- What to produce
The required result is an exact copy of the lines from the one containing "Wires & Cables (140, 64)" to the last line of the records, both ends included, without pictures.

Saved entries:
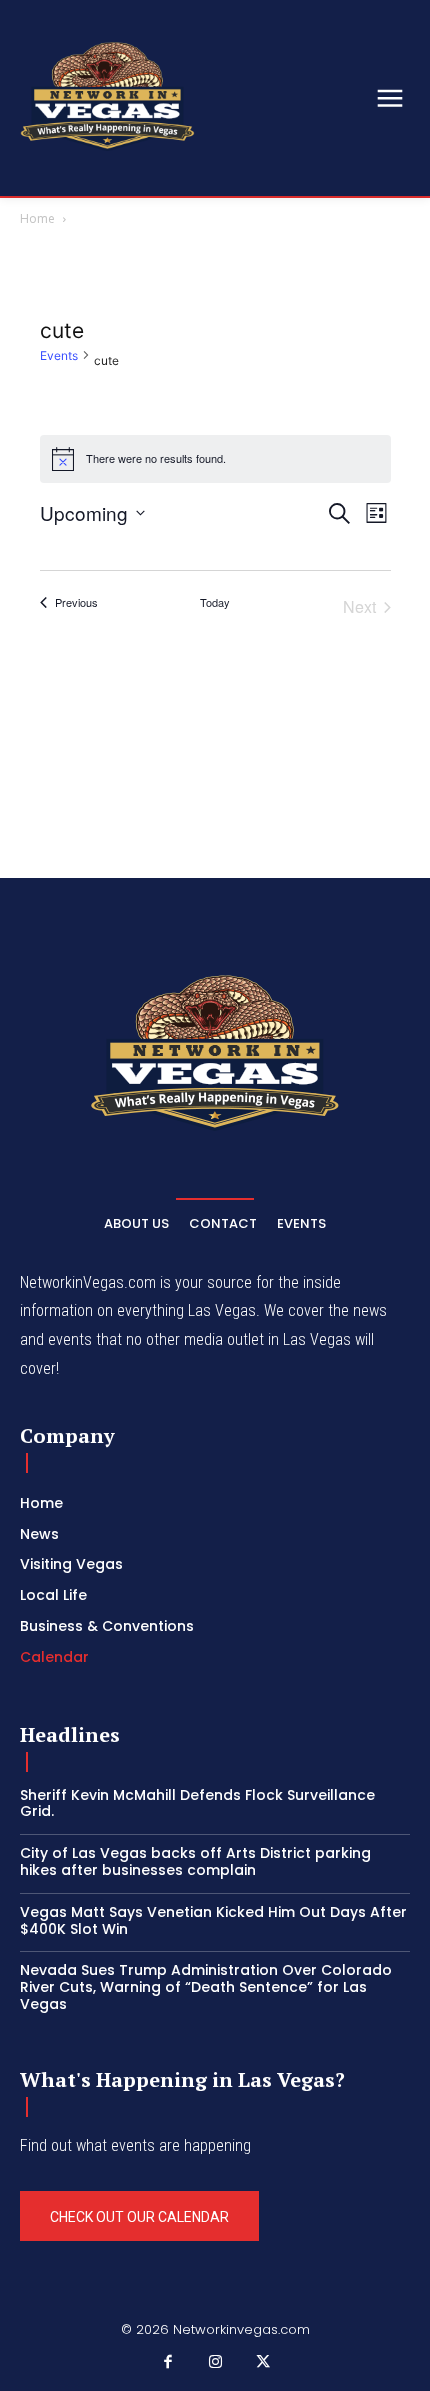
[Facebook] (168, 2363)
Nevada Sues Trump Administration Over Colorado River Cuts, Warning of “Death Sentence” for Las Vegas (206, 1987)
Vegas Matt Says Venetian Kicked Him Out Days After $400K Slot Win (213, 1920)
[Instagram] (215, 2363)
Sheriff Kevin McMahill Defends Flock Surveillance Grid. (197, 1803)
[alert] (215, 459)
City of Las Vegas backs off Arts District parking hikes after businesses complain (195, 1861)
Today (215, 602)
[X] (263, 2363)
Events (59, 355)
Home (37, 218)
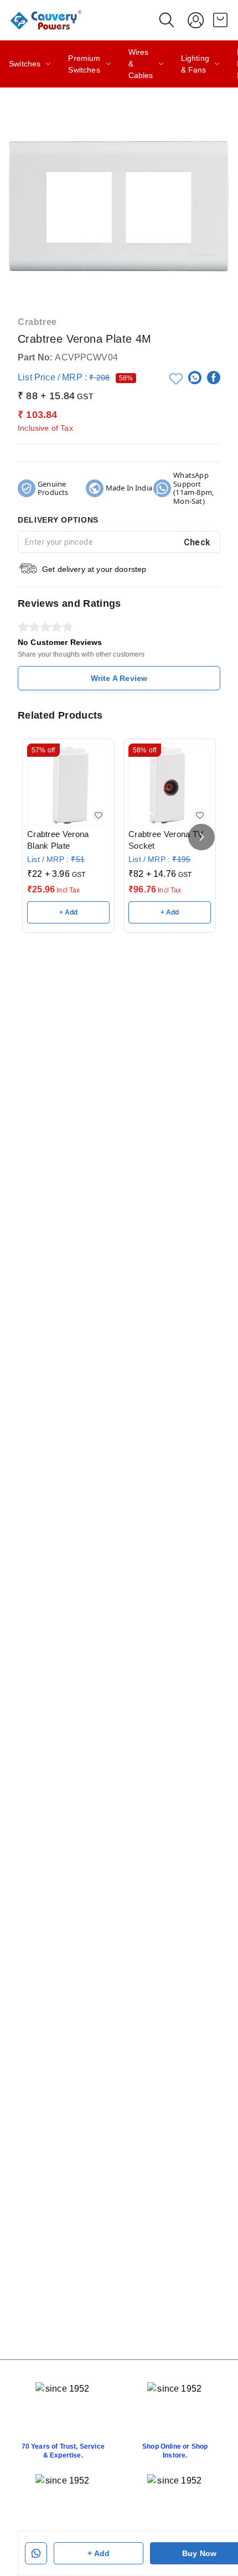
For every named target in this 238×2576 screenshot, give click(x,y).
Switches (24, 63)
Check (197, 542)
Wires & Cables (140, 64)
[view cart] (220, 20)
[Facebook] (213, 377)
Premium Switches (84, 64)
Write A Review (119, 678)
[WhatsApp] (194, 377)
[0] (220, 20)
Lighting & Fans (195, 64)
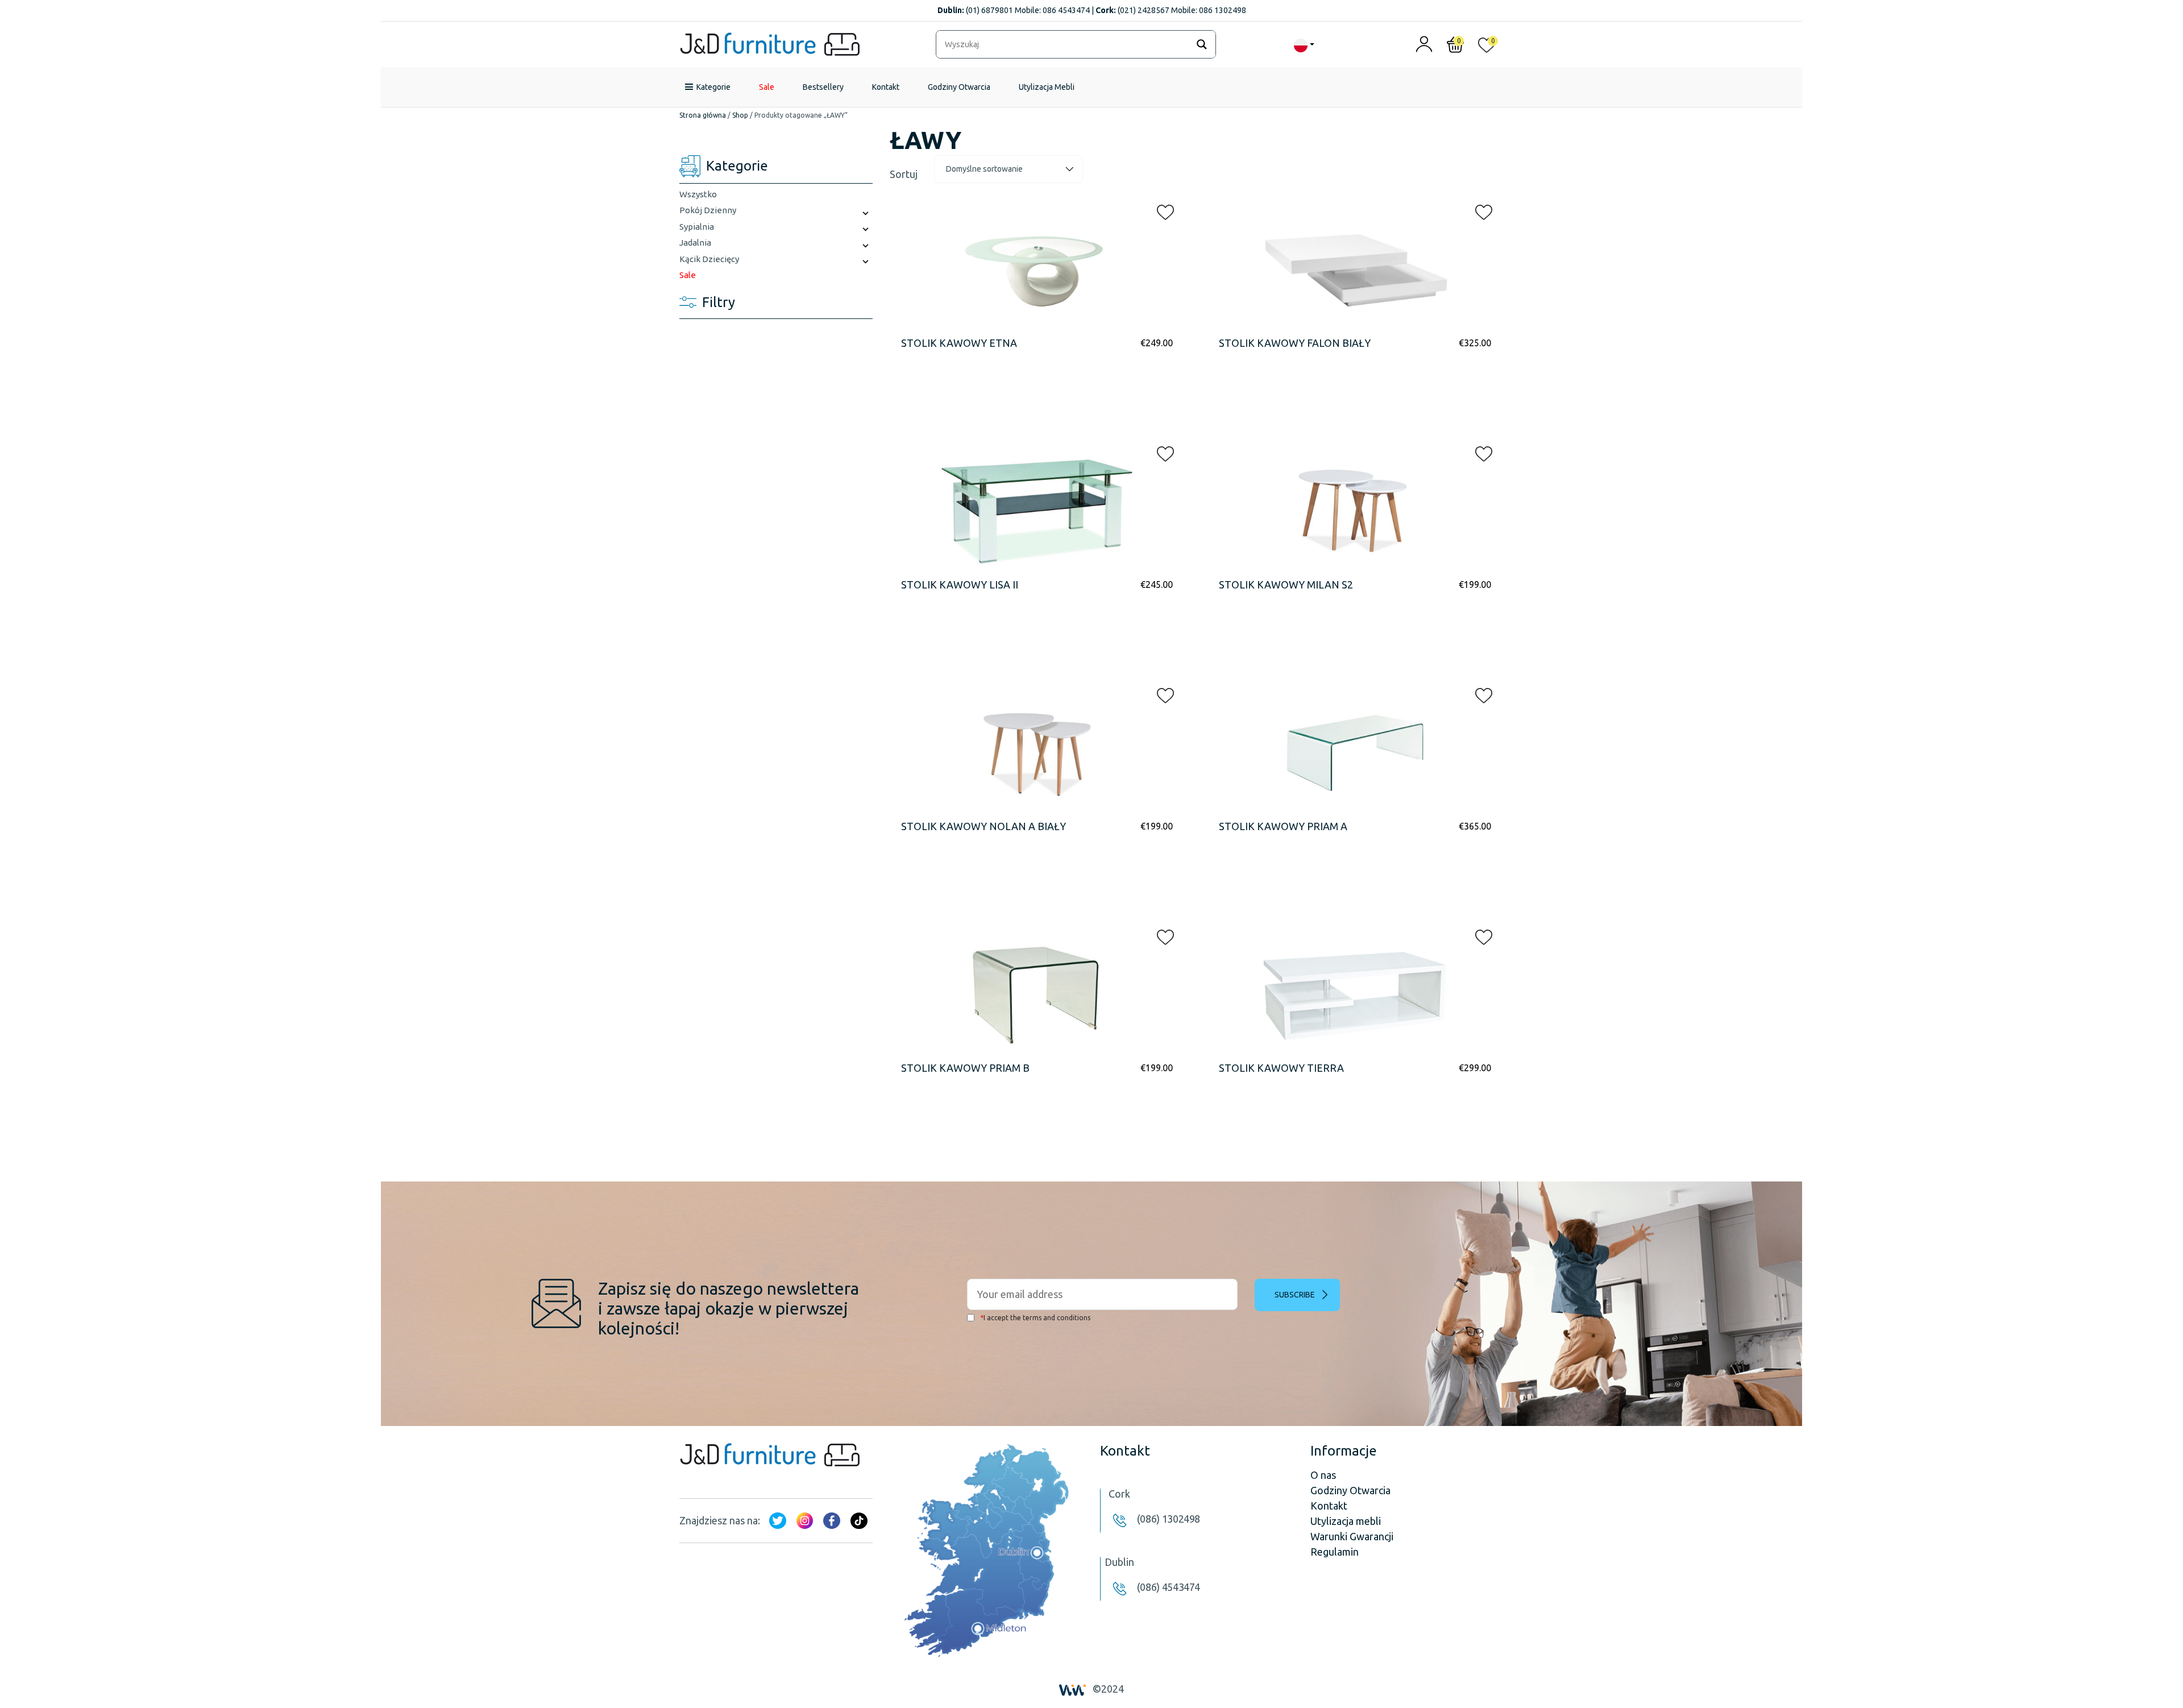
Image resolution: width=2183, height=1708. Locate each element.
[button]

- Response below
Wires & Cables (140, 64)
[view cart] (220, 20)
[Facebook] (213, 377)
Premium Switches (84, 64)
Write A Review (119, 678)
[WhatsApp] (194, 377)
[0] (220, 20)
Lighting & Fans (195, 64)
Image resolution: width=2183, height=1708. Locate each element.
[button]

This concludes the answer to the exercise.